▸ **SEZIONE DEL DOCUMENTO**
....
Figlia unica di Jules Delbrêl e Lucile Junière, Madeleine ereditò dal padre, ferroviere, il dinamismo, le capacità organizzative e il dono della comunicativa; dalla madre riprese invece la sensibilità, la fermezza e il fascino accattivante. I frequenti traslochi dovuti al lavoro del padre e la salute fragile fecero sì che Madeleine ricevesse un’educazione non convenzionale. A 12 anni fece la Prima comunione, desiderata e fervida, ma a partire da allora su di lei ebbero un forte influsso i rapporti con gli amici del padre, colti e non credenti; finì per dichiararsi atea quando aveva 17 anni. Un incontro importante nella sua vita fu quello con Jean Maydieu, un giovane con il quale ci fu un amore corrisposto, ma che la lasciò nel 1925 per entrare nell’Ordine domenicano.
Nel 1926 Dio fa breccia nella sua vita. Madeleine, folgorata, si converte. Dopo aver concluso, nelle sue riflessioni, che l’esistenza di Dio non è rigorosamente impossibile, decide di trattarlo come una persona viva e, di conseguenza, comincia a pregare[5]. Lei stessa attesta che il Vangelo, con cui l’abate Jacques Lorenzo l’aveva aiutata a confrontarsi, «le scoppiò» nel cuore e la trasformò da atea riguardo a un Dio astratto a credente nel Dio vivo, una persona che, come dice santa Teresa, si può amare.
....
▸ **VOCI FORNITE**
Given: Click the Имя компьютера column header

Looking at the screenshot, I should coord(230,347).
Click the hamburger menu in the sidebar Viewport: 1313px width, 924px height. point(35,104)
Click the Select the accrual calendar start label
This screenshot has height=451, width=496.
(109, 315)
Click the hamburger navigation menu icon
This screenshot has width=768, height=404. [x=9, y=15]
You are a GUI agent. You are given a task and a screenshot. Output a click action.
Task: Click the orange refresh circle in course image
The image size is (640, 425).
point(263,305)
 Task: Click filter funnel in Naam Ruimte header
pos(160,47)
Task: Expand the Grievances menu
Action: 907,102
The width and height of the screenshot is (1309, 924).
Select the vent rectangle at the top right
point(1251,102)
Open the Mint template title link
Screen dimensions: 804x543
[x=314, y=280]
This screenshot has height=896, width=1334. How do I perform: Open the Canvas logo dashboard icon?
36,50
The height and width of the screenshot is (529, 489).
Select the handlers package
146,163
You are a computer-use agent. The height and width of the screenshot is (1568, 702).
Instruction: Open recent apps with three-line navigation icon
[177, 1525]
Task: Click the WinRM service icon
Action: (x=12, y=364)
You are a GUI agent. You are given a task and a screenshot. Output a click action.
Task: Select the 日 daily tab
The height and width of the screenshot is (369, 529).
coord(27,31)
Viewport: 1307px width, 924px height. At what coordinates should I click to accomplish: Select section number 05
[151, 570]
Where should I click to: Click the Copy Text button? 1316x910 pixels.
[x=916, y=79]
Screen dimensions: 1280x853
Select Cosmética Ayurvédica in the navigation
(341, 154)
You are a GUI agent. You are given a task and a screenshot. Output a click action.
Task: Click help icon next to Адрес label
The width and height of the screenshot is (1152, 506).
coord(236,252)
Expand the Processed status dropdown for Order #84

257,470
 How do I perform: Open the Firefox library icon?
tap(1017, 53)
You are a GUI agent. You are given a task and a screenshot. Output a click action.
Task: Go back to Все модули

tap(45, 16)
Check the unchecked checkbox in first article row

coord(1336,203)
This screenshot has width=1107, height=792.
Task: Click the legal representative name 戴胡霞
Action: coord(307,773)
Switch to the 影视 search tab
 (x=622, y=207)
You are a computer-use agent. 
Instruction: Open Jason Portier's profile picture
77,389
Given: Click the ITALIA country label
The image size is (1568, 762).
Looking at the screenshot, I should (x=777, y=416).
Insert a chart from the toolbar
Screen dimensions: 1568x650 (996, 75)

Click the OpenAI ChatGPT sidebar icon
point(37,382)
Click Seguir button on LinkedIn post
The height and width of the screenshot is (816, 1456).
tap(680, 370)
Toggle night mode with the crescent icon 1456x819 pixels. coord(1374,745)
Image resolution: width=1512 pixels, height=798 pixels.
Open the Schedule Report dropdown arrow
....
▸ **COMPITO INDICATO A**
Secondo il brano su Madeleine Delbrêl, in che anno Jean Maydieu la lasciò per entrare nell'Ordine domenicano?
▸ **COMPITO INDICATO B**
Elenca tutte le qualità che, secondo il brano su Madeleine Delbrêl, lei ereditò dal padre e dalla madre.
▸ **COMPITO INDICATO C**
Nel brano su Madeleine Delbrêl, riporta il passo cominciando da "Nel 1926 Dio" e finendo con "si può amare.", rinominando "Vangelo" in "Nuovo Testamento".

▸ **RISPOSTA COMPLETA A**
Nel 1925.

▸ **RISPOSTA COMPLETA B**
- dinamismo
- capacità organizzative
- dono della comunicativa
- sensibilità
- fermezza
- fascino accattivante

▸ **RISPOSTA COMPLETA C**
Nel 1926 Dio fa breccia nella sua vita. Madeleine, folgorata, si converte. Dopo aver concluso, nelle sue riflessioni, che l’esistenza di Dio non è rigorosamente impossibile, decide di trattarlo come una persona viva e, di conseguenza, comincia a pregare[5]. Lei stessa attesta che il Nuovo Testamento, con cui l’abate Jacques Lorenzo l’aveva aiutata a confrontarsi, «le scoppiò» nel cuore e la trasformò da atea riguardo a un Dio astratto a credente nel Dio vivo, una persona che, come dice santa Teresa, si può amare.